Thinking about checks and balances

Earlier today, I linked to, and critiqued, a piece complaining about the alleged assault by conservatives on the independence of the federal judiciary. Later, I remembered that Charles Kesler of the Claremont Institute had written an editorial on this subject in the Winter 2004 issue of the Claremont Review of Books. Here is some of what Kesler had to say in response to the Chief Justice Rehnquist’s complaint on the same subject:

One has to ask: Are there no decisions by a federal judge however contemptuous of the Constitution or the other branches, that might warrant impeachment? Rehnquist apparently does not think so. . .By contrast, when Alexander Hamilton in The Federalist asked what are the safeguards against judicial “encroachments on the legislative authority,” he cited “the important constitutional check which the power of instituting impeachments would give to [Congress] upon the members of the judicial department.”
Of course, no one is suggesting that Congress subsist on a regular diet of impeachments. Rehnquist is correct that such a course would imperil judicial independence.

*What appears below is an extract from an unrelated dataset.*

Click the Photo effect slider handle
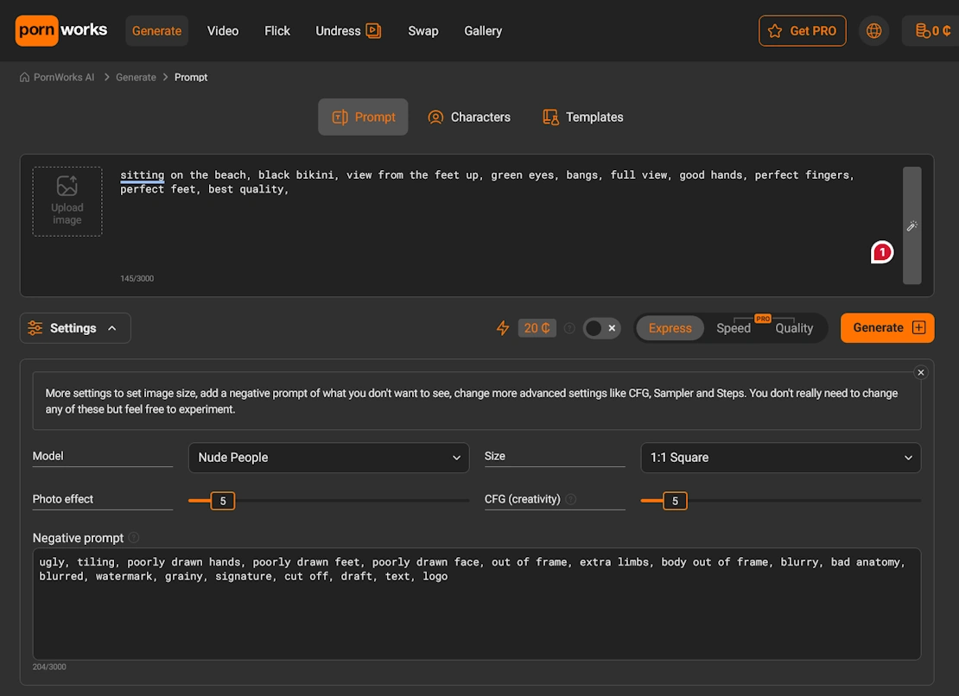This screenshot has height=696, width=959. point(223,501)
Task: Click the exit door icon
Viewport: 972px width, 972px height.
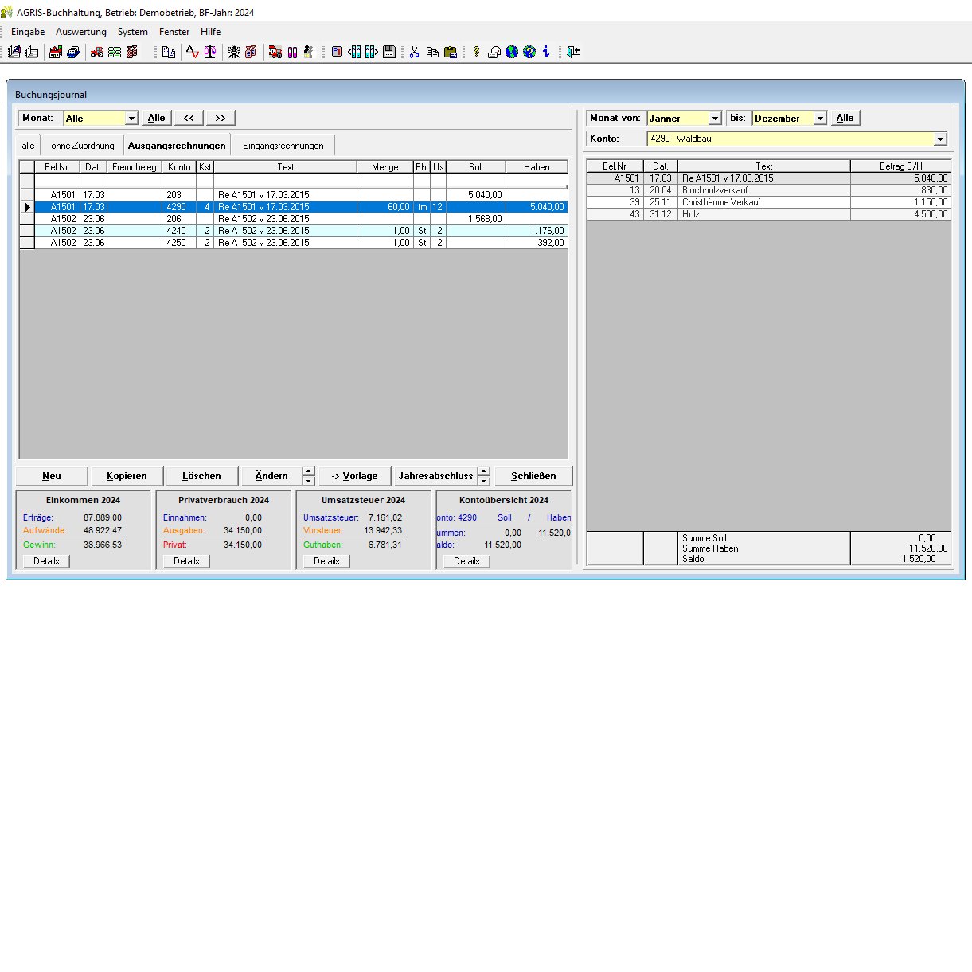Action: click(572, 52)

But the courts are not supposed to be independent of the Constitution and Congress should not be cowed into thinking that there is little or nothing it can do about that. For example, there is its power to regulate and make exceptions to the Supreme Court’s appellate jurisdiction. It’s right there in Article III, section 2. And [Rehnquist] says nothing at all about constitutional amendments as a way to save the Constitution from the judges, despite the fact that several amendments, beginning with the 11th, have been adopted for that very reason.

We were all taught that our system is one of checks and balances. Thinking about the checks and balances that apply to the judicial branch, and utilizing them judiciously in some combination where necessary, does constitutes an affirmation of, not an affront to, our form of government.